On Sunday 4th October I was contacted directly by DHHS who informed me that one of our employees had tested positive for COVID-19. There was an immediate wave of panic despite the fact we had a COVID-Safe plan in place. Our Safety Crisis Management Team quickly came together to work through our plan with DHHS.
The employee who tested positive is a Farm Hand in their mid-40s, and is not a seasonal worker. They are employed full-time and has been a part of the Corrigan’s team for 10 years.
Our COVID-Safe plan is an extensive document that is approximately 30 pages in length. At the time of the case diagnosis we were operating with COVID restrictions in place. They included:
- Conducting COVID-19 Risk Assessments and reviewing them frequently due to the dynamic nature of the pandemic.
- All staff were frequently reminded of COVID-19, its current status in the Victorian community and what to do if they should experience symptoms whilst at home or at work.
- All staff were required to wear appropriate face masks that met DHHS safety standards and were trained in the safe and correct use of masks.
- Additional hand washing stations were set up.
- Hand sanitation stations were set up in all high traffic/frequently visited areas at all sites.
- Harvest teams who did not frequently report to hand washing stations during breaks, due to operational demands, were trained in additional hand sanitisation.
- A sanitising schedule was in action for all frequently touched/visited areas including doors, handles, benches and other high contact areas.
- Additional deep sanitation cleaning was conducted daily on top of the existing Quality Assurance (QA) cleaning program.
- The number of employees travelling in light vehicles was reduced to maintain physical distancing. These vehicles were also required to keep windows open and set air conditioning to external.

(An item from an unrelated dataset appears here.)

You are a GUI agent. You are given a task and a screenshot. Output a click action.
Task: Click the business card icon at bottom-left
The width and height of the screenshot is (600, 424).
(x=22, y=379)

- Visitor access to the site was minimised to business-critical requirements only and meetings were conducted remotely/via teleconference where possible.
- Access to the enclosed office environment was restricted.

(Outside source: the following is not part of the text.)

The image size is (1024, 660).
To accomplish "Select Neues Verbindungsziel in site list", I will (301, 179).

- Occupancy restrictions were implemented for common areas such as lunchrooms.
- Regular Safety Bulletins/TBTs were issued/conducted in English and other languages to ensure the information was understood by all employees.
- The Labour Hire Agencies formulated their own COVID-19 Safety Plans and provided them to our business. There is regular and ongoing communication between Corrigan’s and Labour Hire Agencies about COVID-19 safety measures.
- Working from home arrangements were put in place where practicable.
- Employee mapping was in place to trace where employees worked and ate lunch each day through daily attendance records. These records included a workplace screening to ensure the employees were not experiencing any COVID-19 symptoms, had not been in contact with a confirmed case of COVID-19 and were not subject to any health directions in relation to self-isolation or quarantine directions.
We were under normal operations. Corrigan’s operate with a year-long harvest period. Produce is grown, harvested, and distributed daily.
The financial impact that a single positive COVID-19 case was high and was felt immediately. The losses included:
- The loss of sales – all the pending orders scheduled for packing/distribution in the following days had to be cancelled.
- The reduction in our ability to operate at full production for two weeks due to many of our key staff were in immediate isolation.
- The inability to plant seedlings due to closure is going to have a future effect on supply and sales.
- The cost associated with the deep clean conducted onsite the following day (internal employees cleaning & external cleaning companies).
- The cost associated with HR consultation to guide our employees through the situation.
- The costs associated with ongoing prevention methods such as modification of equipment lines and transportation around our farms.
We learnt about the detected case from DHHS. We recommended all staff to be tested. We then worked closely with DHHS to identify any potential close contacts to ensure they were notified and tested as soon as possible. The term ‘close contact’ was difficult to distinguish at first as we have a lot of employees who are family and live in the same household. We also found some information from DHHS and WorkSafe to be contradicting.
Our detected case came towards the end of the second wave in Victoria and it was surprising how much confusion around COVID-19 was still apparent. Our questions were met with more questions and we were continually referred to someone else in search of answers. You could only imagine the difficulties the initial clusters from the first wave would have experienced.
The following day we conducted the “deep clean” by an external professional cleaning company. There was no normal operations on this day and only selected personnel were permitted on site.
The next day we were cleared by DHHS to resume operations however only in certain areas. We needed to adjust operations to perform our usual production (that occurs within 4 packhouses) into 1 packhouse and utilise our outdoor areas that were safe for operations. We were still down a large portion of our employees who were at home (either identified as close contacts or were living in the same household). Although they had received a negative test result, these employees were required to quarantine for 14 days and be retested before returning to work.
Our employees returned to work as they were cleared and additional onsite testing was offered.